[Entries pointing to words and elements]

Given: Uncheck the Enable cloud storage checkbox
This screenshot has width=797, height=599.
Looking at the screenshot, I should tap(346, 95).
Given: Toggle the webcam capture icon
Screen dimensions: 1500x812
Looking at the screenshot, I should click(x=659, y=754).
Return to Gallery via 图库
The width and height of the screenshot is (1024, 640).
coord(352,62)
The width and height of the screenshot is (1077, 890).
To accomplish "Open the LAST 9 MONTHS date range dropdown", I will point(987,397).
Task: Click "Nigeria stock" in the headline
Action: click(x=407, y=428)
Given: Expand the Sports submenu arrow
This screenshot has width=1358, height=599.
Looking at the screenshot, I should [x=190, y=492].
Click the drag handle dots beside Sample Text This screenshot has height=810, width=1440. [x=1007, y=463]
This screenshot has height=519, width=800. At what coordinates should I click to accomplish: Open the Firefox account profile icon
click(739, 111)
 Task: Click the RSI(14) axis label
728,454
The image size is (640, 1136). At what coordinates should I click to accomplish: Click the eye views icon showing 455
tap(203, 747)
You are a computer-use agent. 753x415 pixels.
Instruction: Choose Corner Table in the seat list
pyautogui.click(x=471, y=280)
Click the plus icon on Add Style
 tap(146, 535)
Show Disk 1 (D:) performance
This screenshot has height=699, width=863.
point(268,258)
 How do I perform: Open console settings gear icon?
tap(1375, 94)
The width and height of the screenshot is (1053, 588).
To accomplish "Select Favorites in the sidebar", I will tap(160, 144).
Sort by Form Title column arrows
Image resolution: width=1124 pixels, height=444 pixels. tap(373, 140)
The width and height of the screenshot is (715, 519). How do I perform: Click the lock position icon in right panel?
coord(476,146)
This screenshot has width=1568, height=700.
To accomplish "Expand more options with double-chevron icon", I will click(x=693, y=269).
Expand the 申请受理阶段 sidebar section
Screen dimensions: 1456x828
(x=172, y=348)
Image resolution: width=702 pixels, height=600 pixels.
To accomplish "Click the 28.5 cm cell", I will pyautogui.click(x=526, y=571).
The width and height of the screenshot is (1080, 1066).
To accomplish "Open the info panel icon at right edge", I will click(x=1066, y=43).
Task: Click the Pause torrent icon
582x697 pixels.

PROBLEM TO WORK ON
Which lines in the records above contain the word "Task", with case counting? Collect each of those lines and copy it out in full.

EXERCISE RESULT
Task: Click "Nigeria stock" in the headline
 Task: Click the RSI(14) axis label
Task: Click the Pause torrent icon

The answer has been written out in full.